Episode #82


Adding Info To Photos.

I have had a bad experience with photo album software. Having entered names, places, keywords etc for all of about 5000 digital photos using a proprietary application, the company that supported the software closed down. I think it was because Picassa came on the market for free (google) and the company could not compete. I needed to transfer all the data on the photo files that was saved (names, places, keywords etc) but found that this was impossible. I am now using ACDSee8 but am reluctant to go to the trouble of labeling an d naming my photos yet again as this tends to make you a captive of the company selling the software. I would prefer to be more independent and be able to change software in the future, complete with all the names and labeling. Question: How do I attach names and labels to my photos without being a captive to a software proprietor for evermore.

Graham, Sydney, NSW



I suggest using software that supports the EXIF standard - that way data you add to photos is preserved with the photo. All photo album software recognizes EXIF data. EXIF is pretty limited in what it can store, however. There is a standard called IPTC that goes even farther. And an emerging standard supported by Adobe called XMP. There’s an excellent program called iTag (www.itagsoftware.com) that will add this data to your photos. Here’s an email I received from the author of iTag:

Hi Leo,
I’m the author of iTag

I thought I’d write a quick email to give you a quick low down on tagging your jpegs…so here it is.

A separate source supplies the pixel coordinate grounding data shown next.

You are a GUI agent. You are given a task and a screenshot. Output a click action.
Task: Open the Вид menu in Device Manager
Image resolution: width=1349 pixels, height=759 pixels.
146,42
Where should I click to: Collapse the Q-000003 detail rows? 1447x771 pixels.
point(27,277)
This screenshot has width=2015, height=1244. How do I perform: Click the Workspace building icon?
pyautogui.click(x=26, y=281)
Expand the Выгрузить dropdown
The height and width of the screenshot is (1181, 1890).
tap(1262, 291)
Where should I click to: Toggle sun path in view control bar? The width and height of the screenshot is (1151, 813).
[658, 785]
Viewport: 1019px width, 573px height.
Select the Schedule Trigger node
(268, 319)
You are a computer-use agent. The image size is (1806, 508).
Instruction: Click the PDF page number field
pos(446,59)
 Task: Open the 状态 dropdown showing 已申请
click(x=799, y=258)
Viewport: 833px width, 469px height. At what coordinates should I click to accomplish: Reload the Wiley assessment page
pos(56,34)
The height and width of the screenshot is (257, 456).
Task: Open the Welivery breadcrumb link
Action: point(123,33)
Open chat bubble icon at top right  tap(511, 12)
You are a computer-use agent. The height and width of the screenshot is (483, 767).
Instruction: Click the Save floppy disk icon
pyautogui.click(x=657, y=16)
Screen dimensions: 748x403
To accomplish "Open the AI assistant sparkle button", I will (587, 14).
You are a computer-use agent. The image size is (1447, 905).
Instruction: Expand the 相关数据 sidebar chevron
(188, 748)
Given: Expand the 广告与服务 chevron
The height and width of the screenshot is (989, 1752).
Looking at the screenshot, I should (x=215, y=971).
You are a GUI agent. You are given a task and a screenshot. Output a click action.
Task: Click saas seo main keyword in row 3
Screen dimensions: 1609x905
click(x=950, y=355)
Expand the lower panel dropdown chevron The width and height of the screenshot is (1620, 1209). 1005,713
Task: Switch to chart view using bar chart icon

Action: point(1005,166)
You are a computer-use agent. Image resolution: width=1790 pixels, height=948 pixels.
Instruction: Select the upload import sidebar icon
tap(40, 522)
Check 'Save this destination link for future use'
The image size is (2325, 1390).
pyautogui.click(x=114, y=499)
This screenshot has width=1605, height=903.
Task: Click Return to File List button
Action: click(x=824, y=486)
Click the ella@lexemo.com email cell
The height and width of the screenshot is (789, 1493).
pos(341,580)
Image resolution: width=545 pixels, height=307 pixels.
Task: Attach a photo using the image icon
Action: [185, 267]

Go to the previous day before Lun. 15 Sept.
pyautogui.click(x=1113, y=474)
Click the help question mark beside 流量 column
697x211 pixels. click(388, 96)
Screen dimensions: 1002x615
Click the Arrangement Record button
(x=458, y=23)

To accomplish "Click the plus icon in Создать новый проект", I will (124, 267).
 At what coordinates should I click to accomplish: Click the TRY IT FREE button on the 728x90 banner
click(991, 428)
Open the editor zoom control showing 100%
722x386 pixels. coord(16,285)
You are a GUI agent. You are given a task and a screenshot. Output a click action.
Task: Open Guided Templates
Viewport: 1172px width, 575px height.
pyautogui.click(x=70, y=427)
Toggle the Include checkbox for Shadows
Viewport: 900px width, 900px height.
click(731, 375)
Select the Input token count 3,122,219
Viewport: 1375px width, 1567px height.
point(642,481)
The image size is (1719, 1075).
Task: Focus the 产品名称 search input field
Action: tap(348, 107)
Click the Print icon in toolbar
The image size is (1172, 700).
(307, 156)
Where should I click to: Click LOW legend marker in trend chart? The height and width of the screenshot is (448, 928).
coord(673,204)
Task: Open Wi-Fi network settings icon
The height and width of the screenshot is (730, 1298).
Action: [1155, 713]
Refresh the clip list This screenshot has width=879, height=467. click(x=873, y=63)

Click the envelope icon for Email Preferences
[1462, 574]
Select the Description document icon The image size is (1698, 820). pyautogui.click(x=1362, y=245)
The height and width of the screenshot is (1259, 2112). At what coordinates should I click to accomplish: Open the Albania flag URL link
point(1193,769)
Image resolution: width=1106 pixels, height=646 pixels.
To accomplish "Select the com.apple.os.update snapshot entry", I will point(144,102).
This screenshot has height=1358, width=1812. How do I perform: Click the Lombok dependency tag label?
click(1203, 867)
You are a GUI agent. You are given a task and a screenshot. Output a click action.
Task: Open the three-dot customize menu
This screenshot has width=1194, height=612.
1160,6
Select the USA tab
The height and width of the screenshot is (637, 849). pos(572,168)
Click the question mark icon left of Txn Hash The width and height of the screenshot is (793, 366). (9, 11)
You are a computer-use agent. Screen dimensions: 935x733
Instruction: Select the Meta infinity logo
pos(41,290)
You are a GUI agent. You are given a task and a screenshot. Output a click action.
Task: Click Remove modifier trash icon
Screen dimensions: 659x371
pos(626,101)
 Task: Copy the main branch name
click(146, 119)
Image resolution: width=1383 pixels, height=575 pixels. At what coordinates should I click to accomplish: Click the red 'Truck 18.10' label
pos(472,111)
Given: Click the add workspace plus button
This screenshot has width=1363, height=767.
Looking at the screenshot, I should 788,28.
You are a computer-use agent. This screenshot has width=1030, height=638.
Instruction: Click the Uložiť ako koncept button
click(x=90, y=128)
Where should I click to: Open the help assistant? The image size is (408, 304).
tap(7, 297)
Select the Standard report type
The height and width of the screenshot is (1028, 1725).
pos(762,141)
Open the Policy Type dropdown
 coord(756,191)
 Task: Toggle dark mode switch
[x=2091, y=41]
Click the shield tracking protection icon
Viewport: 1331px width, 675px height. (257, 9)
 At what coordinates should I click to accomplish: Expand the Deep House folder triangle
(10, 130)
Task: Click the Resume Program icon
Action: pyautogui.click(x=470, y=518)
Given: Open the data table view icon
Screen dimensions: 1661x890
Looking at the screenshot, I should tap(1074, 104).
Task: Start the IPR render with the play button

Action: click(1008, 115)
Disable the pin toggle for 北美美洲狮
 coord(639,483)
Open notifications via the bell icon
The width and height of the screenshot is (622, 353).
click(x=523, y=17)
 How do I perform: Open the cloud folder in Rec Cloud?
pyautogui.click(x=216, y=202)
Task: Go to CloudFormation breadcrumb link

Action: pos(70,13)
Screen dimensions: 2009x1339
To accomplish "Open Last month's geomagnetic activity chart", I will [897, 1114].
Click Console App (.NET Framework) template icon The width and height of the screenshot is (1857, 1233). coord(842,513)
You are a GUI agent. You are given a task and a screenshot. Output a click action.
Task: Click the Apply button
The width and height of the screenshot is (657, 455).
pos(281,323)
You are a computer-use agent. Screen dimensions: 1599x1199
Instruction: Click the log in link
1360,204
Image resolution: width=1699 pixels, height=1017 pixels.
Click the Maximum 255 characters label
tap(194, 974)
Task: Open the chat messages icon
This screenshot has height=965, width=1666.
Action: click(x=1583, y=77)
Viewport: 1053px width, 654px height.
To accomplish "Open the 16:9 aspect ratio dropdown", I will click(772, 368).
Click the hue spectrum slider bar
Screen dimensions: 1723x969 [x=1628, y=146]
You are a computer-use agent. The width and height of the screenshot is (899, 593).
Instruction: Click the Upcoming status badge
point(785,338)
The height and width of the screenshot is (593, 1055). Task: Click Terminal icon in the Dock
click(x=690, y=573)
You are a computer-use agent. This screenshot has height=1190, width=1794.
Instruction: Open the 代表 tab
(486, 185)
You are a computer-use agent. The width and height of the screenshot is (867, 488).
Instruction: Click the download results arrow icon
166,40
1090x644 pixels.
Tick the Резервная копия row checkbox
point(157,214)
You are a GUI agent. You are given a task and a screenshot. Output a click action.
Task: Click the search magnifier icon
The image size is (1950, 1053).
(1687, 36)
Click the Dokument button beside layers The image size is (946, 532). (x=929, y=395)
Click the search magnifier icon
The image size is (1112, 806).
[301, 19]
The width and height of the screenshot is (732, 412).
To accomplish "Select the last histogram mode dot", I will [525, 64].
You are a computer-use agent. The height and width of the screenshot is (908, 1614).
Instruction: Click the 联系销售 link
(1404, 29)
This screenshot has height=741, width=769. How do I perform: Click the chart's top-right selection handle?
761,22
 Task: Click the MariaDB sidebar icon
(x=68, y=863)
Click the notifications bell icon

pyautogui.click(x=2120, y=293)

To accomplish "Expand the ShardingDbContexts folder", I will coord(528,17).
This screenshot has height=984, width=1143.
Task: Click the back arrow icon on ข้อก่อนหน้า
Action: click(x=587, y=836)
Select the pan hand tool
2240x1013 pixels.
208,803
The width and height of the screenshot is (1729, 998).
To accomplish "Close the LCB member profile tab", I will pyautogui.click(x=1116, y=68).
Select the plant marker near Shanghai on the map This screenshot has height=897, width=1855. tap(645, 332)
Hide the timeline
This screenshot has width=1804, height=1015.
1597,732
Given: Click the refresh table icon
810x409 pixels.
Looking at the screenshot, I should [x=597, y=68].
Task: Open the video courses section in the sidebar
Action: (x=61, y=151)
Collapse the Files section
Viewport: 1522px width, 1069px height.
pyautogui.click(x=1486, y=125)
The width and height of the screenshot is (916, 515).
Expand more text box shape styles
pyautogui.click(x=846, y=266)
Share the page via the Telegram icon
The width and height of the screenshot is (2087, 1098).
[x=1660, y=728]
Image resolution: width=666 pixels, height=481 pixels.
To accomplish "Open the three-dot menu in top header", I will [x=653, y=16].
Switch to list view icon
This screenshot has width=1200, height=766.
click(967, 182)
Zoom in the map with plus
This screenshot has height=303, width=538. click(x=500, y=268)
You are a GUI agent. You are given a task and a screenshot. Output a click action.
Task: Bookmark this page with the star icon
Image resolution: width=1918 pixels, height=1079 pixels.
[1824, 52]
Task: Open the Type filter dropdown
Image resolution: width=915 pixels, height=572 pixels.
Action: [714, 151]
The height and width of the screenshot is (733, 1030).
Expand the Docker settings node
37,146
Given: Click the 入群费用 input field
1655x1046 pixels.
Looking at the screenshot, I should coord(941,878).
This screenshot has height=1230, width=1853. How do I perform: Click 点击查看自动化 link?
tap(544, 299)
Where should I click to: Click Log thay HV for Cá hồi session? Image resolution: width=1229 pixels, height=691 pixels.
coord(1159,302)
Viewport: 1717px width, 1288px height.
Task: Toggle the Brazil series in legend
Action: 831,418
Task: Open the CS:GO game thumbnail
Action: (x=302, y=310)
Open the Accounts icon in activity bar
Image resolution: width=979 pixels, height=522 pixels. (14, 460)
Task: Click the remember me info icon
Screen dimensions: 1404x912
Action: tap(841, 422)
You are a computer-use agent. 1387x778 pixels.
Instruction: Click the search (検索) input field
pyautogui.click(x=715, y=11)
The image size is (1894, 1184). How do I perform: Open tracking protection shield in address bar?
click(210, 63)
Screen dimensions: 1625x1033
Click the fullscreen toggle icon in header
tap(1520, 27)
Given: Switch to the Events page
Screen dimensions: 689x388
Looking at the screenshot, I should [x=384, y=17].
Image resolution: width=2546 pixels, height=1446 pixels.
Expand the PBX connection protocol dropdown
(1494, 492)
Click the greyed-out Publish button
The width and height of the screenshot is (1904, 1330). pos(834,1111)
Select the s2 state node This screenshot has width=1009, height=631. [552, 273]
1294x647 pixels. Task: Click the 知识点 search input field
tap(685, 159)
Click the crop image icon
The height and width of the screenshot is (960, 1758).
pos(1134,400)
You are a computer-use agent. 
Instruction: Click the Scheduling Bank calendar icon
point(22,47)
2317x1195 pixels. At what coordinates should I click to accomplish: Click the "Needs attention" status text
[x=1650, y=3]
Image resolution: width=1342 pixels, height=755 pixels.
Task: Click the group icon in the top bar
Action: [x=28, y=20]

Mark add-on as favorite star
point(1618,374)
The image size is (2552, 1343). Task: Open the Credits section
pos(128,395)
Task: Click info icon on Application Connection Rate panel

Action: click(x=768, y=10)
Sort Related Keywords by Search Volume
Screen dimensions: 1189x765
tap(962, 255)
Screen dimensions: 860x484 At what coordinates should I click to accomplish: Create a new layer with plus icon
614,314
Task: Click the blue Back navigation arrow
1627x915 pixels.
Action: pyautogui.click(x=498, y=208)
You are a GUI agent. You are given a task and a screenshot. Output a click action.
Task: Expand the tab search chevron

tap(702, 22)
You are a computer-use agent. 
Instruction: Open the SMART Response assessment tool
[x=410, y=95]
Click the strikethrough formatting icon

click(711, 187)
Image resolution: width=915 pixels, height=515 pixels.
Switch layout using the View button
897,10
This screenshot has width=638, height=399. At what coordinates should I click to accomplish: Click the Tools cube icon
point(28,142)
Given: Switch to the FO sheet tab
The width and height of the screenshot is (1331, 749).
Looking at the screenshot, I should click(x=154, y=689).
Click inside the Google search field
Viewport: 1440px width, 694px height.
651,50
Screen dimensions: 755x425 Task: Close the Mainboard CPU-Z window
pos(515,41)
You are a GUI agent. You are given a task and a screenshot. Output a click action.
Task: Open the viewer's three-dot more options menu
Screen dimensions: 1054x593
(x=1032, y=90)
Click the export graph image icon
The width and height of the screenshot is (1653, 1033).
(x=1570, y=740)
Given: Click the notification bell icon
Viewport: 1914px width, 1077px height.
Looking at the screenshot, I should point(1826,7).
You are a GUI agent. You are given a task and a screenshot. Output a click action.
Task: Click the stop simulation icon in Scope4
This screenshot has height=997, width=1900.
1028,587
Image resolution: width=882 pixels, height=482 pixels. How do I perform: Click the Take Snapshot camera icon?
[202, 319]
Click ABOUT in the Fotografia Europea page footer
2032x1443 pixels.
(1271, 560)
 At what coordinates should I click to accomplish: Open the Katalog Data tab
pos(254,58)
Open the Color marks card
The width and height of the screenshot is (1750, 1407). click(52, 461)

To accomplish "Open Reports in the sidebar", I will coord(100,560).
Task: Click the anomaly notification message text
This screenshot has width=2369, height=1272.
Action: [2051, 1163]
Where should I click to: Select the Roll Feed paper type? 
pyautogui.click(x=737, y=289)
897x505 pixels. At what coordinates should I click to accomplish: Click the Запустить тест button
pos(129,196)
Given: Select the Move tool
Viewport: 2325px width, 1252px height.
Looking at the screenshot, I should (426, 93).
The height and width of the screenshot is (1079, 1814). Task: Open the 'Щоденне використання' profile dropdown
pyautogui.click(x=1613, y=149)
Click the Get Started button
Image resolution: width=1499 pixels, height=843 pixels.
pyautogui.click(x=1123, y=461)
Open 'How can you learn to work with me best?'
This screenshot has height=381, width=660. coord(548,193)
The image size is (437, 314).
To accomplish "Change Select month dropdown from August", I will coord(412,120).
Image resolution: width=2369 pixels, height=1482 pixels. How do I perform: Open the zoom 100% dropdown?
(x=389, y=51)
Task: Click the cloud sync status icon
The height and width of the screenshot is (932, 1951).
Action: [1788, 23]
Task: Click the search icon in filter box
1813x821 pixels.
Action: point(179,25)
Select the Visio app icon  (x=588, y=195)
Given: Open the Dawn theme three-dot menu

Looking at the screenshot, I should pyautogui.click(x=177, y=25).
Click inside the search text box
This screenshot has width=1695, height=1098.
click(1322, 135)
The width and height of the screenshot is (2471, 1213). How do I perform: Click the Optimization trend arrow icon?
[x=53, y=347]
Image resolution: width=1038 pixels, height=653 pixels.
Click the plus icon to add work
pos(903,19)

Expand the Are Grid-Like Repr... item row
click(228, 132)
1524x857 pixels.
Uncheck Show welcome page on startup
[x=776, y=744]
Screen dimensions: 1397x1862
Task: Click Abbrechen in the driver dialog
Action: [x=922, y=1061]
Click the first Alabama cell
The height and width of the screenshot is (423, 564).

There are 3 main headers one can use for metadata in jpegs - EXIF (as you mentioned), IPTC and XMP. Hopefully by the end you will have seen the light and will stop tagging your photos in Flickr and start using IPTC instead :)

EXIF

As you know - populated by the camera and contains mostly properties about how the image was taken - whether flash was on or off, exposure time etc. One thing that I find pretty cool is that EXIF can also store GPS coordinates…so you can store not only the time your photo was takenbut also exactly where it was taken.(Using a GPS with logging and marrying the timestamps of photo and GPS
logs makes this a breeze)

IPTC

This has been in use for many years by news organisations. IPTC has many fields including Copyright, Keywords, Caption, Caption Writer, Headline, City, Country and a few more. The news organisations invented IPTC headers for the same reason you and I need it today - they had so much digital assets that they needed a way to track them and to find them for say - pulling a ‘file photo’ when some news event happens.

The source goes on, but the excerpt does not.